TASK DIRECTIONS:
Continue the passage on EEG data analysis and significance testing from where it ends.

SOURCE PASSAGE:
++++++++++
For brain responses in the time domain, we obtained grand average ERPs by averaging across relevant probes, and then averaging across subjects. The data for the grand average ERPs were low-pass filtered at 20 Hz, prior to averaging, for plotting purposes (smoothing). To analyse brain responses in the frequency domain, the data from each trial was decomposed into frequency bins of 2 Hz, from 2 to 40 Hz. The power in these bins was calculated for each 50 ms, starting from 0.5 s prior to probe onset to 1.35 s after, using a Hanning window and a frequency dependent window length (ranging 3.5 s - to 175 ms respectively). These Time Frequency Representations (TRFs) were then averaged across participants to obtain grand average TRFs.

Significance testing

To determine whether brain responses between conditions (e.g., related vs unrelated) were significantly different, we used non-parametric cluster-based permutation tests22 (as implemented in Fieldtrip35). Such a test allows for the combination of information across electrodes and timepoints, to increase sensitivity of the statistical test, without having to correct for multiple comparisons with respect to those aspects. These tests were performed using a within-subject design, and a dependent samples t-test as test-statistic. Note that this non-parametric cluster-based permutation test does not rely on assumptions with regard to the distribution of the data, regardless of the chosen test-statistic (the test-statistic is merely used to quantify the difference between datapoints). In all cases, we performed a two-tailed test, (tail-corrected alpha = 0.025), using 1000 permutations, supplying all channels, and timepoints and/or frequency bins as specified.
++++++++++
COLLECTED MATERIAL:
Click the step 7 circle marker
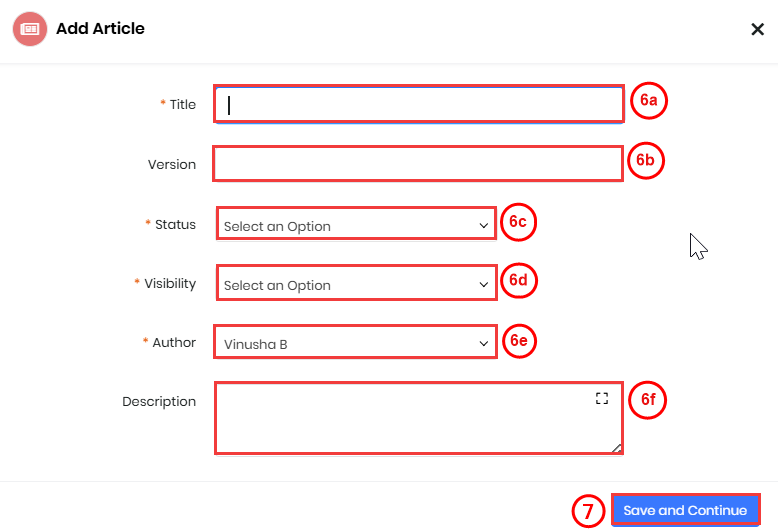 pos(589,511)
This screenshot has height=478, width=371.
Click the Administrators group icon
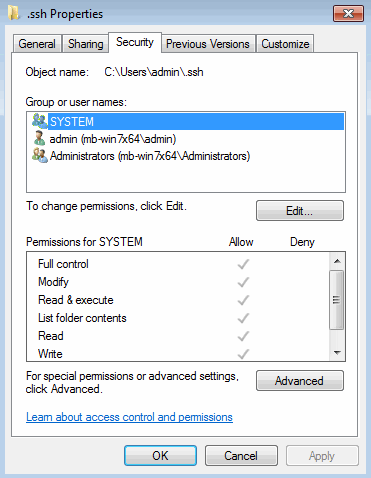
++++++++++
RESULT OF THIS TASK:
Classification

For classification analyses on data in the time domain, the preprocessed data were further downsampled to 64 Hz and low-pass filtered to 15 Hz to reduce the amount and complexity of data passed to the classifier and prevent overfitting. We use a classification pipeline identified as robust for different types of ERPs36, consisting of a spectral filter, a spatial whitening and classification using a regularized classifier. Specifically, the preprocessed data from time 0 to 1 s and all remaining epochs and channels (already spectrally filtered), were spatially whitened, and subsequently classified using a L2-regularized logistic regression. The regularization parameter was optimised using a 5-fold (nested) crossvalidation. A separate classifier was trained for each participant. For classification analysis on data in the time-frequency domain, preprocessed data were again decomposed into frequency bins of 2 Hz (2–40 Hz), but here the bins were calculated for each 100 ms from probe onset (0 s), until the end of the trial (1.35 s), using a Hanning window and a frequency dependent window length (1 s–175 ms respectively). These time-frequency data were then processed using the same classification pipeline.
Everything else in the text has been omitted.